Valerie King

Shopping Lists

Several of my habits that annoy me (God alone knows how the family feels, I have never dared ask) involve: checking to make sure I have the front door key on my person only after I have carefully shut the front door behind me; being apparently unable to eat any meal without throwing food all over myself and making too many shopping lists.

As I write, my desk is upholstered in a million yellow sticky notes of differing sizes, several saying "Bread!" - all with the Lionel Bart Memorial Exclamation Mark as though the helpful punctuation will assist my fading memory (this patently not the case, else why would there be four of them and no bread in the house?) and some with loopy hieroglyphs I shall never be able to read - "Rosetta Stone Found Abandoned Near Frozen Peas".

I think it's because I'm too organised. I keep a pad and pen in the kitchen to jot things down as I remember them. I keep one by the sofa in case I think of something during an evening's television viewing (the most violent of scenes is only likely to impinge on my consciousness enough to make me remember to write 'tomato puree' on something); there's yet another on the bedside table and the study has more jaundice-coloured notelets in it than W H Smith – and therein lies the problem.

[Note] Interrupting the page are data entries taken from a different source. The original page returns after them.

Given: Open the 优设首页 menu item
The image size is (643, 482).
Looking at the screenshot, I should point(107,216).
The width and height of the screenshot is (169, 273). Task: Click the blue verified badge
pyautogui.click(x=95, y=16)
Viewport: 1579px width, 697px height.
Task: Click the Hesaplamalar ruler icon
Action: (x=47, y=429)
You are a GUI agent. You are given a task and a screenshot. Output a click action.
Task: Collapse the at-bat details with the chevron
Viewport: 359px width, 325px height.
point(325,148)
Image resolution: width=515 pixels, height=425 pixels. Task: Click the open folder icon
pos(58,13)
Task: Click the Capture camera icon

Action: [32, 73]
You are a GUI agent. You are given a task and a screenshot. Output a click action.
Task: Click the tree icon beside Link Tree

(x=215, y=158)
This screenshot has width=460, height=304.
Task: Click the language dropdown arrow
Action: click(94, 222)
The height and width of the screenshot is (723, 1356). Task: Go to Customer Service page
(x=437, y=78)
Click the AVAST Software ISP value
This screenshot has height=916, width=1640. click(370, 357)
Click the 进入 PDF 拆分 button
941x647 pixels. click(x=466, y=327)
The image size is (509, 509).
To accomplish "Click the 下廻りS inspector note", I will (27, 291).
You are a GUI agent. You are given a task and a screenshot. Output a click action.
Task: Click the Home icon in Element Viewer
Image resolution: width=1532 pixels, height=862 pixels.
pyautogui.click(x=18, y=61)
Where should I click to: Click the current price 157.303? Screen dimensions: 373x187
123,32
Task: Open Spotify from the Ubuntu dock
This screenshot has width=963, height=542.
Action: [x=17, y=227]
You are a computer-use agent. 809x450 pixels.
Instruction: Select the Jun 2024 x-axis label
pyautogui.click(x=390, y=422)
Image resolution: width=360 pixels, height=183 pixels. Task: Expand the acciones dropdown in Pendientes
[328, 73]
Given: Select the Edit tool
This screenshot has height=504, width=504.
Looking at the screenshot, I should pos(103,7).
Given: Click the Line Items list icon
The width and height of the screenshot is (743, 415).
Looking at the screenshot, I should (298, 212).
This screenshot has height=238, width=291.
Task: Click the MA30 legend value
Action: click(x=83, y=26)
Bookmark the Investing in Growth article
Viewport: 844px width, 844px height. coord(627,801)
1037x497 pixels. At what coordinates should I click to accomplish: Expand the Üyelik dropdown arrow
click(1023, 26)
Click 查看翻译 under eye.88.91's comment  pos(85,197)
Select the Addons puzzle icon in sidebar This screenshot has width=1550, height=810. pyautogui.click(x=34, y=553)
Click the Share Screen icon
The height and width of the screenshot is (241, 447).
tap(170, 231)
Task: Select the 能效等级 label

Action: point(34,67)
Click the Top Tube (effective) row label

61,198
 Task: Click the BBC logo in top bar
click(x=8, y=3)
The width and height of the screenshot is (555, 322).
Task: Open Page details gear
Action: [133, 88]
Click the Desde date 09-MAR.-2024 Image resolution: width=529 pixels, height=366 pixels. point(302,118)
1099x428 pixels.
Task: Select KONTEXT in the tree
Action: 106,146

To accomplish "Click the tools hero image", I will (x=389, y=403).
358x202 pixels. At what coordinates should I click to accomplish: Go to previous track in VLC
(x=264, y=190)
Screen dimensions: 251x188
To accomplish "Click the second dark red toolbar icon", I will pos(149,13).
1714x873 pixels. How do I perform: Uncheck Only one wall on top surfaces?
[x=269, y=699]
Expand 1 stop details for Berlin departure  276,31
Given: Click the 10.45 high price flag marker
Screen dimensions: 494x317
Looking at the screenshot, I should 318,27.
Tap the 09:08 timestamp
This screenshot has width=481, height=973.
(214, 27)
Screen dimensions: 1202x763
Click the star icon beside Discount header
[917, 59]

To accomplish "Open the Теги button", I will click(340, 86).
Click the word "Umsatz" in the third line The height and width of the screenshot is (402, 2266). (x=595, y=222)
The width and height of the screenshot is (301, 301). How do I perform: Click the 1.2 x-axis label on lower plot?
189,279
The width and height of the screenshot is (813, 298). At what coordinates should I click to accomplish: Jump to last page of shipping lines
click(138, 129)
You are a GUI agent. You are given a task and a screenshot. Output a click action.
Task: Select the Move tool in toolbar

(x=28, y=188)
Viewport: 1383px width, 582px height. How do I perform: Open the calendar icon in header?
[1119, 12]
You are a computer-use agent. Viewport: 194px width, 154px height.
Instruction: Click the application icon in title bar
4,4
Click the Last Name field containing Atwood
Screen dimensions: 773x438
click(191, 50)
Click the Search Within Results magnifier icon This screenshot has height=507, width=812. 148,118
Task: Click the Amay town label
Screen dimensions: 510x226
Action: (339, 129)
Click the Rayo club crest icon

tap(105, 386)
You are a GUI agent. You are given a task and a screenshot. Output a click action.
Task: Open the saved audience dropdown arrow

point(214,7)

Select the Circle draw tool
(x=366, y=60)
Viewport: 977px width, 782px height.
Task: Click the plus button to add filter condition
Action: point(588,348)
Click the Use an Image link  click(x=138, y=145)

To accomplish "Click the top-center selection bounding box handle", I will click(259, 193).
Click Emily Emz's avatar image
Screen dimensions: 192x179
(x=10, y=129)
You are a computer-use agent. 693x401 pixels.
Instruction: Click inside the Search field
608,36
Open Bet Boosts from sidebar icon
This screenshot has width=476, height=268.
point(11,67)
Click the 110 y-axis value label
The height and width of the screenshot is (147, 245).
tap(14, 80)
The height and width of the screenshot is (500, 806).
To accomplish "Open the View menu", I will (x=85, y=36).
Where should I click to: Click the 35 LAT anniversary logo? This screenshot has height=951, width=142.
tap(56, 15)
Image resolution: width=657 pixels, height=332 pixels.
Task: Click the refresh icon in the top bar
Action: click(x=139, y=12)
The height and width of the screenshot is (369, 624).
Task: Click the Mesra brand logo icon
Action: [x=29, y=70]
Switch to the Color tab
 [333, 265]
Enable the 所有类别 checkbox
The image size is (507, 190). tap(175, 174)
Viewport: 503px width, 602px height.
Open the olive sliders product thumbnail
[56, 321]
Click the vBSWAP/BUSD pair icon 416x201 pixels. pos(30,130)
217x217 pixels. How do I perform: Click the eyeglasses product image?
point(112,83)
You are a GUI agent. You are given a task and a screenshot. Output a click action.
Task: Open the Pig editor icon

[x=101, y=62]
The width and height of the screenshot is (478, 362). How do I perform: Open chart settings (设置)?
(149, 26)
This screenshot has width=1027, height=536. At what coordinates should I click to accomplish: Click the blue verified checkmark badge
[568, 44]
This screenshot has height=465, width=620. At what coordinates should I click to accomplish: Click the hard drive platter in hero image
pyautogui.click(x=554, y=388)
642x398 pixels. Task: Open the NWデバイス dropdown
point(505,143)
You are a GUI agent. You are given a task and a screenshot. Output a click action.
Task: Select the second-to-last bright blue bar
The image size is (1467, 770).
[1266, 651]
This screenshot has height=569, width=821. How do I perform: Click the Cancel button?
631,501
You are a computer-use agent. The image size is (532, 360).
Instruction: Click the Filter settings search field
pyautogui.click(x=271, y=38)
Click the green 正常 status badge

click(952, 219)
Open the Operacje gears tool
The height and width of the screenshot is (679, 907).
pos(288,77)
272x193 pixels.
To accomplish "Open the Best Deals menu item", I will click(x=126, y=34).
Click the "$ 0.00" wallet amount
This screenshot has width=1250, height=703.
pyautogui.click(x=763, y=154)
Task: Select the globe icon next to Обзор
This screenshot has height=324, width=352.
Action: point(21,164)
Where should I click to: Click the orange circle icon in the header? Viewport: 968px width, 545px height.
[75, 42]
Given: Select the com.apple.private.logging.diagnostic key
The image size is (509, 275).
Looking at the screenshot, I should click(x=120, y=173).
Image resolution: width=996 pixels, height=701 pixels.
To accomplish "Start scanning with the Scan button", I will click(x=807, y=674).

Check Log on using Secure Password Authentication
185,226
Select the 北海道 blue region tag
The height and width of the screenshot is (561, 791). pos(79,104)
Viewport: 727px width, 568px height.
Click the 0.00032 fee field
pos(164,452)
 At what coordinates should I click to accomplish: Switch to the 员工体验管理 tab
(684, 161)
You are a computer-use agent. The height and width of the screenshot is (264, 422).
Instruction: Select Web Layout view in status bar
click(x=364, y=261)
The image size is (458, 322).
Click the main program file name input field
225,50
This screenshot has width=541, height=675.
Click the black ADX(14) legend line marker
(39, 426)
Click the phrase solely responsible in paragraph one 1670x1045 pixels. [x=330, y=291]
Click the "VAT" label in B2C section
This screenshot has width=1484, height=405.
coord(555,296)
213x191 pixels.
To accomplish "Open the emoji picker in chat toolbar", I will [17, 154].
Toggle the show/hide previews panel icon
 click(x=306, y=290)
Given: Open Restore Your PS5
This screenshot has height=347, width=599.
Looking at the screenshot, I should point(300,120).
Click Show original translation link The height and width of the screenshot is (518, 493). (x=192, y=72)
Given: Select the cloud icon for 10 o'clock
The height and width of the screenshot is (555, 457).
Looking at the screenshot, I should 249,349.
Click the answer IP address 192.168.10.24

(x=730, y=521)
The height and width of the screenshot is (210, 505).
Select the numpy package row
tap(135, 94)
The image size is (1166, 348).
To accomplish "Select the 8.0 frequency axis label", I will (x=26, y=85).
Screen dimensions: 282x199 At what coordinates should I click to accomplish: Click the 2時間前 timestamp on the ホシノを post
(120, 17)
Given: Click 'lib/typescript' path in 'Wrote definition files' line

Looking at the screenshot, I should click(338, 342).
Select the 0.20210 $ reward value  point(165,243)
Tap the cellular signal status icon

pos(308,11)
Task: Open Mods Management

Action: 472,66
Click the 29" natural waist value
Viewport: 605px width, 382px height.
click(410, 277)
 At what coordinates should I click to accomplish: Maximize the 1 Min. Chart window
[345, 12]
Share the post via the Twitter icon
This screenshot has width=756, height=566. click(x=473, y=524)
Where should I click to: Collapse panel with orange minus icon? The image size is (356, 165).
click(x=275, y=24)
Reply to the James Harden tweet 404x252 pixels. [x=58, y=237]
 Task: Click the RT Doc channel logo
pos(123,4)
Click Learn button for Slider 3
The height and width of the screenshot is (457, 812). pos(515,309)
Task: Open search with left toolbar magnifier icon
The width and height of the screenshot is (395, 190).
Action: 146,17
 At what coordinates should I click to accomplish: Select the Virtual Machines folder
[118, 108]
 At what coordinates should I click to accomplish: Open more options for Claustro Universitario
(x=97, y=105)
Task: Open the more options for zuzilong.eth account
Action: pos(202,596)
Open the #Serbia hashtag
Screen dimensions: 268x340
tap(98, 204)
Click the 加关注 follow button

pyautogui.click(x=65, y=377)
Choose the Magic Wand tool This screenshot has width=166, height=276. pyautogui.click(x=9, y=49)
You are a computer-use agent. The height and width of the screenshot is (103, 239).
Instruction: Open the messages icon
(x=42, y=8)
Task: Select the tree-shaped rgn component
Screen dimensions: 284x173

Ours is a tall house and it is seldom I can be bothered to flog up to the top of it to collect the bedroom selection. The ones in the kitchen, several days old now and covered in assorted culinary gack, are too revolting to be allowed out and the one in the sitting-room says "Don't forget to....surely they can't show that before the watershed????"

Occasionally, I ask one of my men to get something when they're out and about. It has to be desperate before I ask Oli since, like any self-respecting teenager, he won't involve himself in any transaction without incalculable amounts of bartering. "So let me see if I've got this right. You'll pop down to the shops and pick yourself up some pizza because you don't fancy Boeuf en Daube tonight and for doing it you want not to have to tidy your room, you need £5 for a haircut and can you have a sleepover at the weekend?"

My husband's take on shopping is completely different - although much more in my favour, it has to be said. There was a Fast Show incident here a couple of weeks ago when I asked him to bring some milk in and he came home with a new TV, a video recorder and a DVD player. No milk, obviously, but who cares? It only cost £20 for a new tee-shirt, a note to teacher saying "Oliver may not play games he has just gelled his hair" and before another three hours had passed we had a pint of milk, six bags of popcorn and a kilo of milk chocolate in the house. Bargain.

The thing to do is make a fresh list. "Bread!" goes on straight away, because it's obviously weeks since we've had any...the other vital components of a properly-maintained establishment get scribbled down, then I write it all out again so I can read the bloody thing, then I remember that I have recently been bought a Palm Pilot, so spend a couple of hours using the stylus to write "Persil, kitchen rolls, celery" and only then notice that I have written myself a memo reminding me to pick up "Fursip, jisspft and s4rkv". Eventually, however, the semblance of a proper shopping list has been committed to one piece of paper, the vital reminder to call the surgery for a repeat prescription for Prozac has been written on notes left on every floor of the house and I am ready to do battle.

You'll always spot me in Waitrose. I'll be the one in the pleated skirt, sobbing quietly against the porcini-flavoured pasta quills wondering what the hell I'm there for.

Because the other irritating habit I have is always forgetting to take the effing shopping list with me.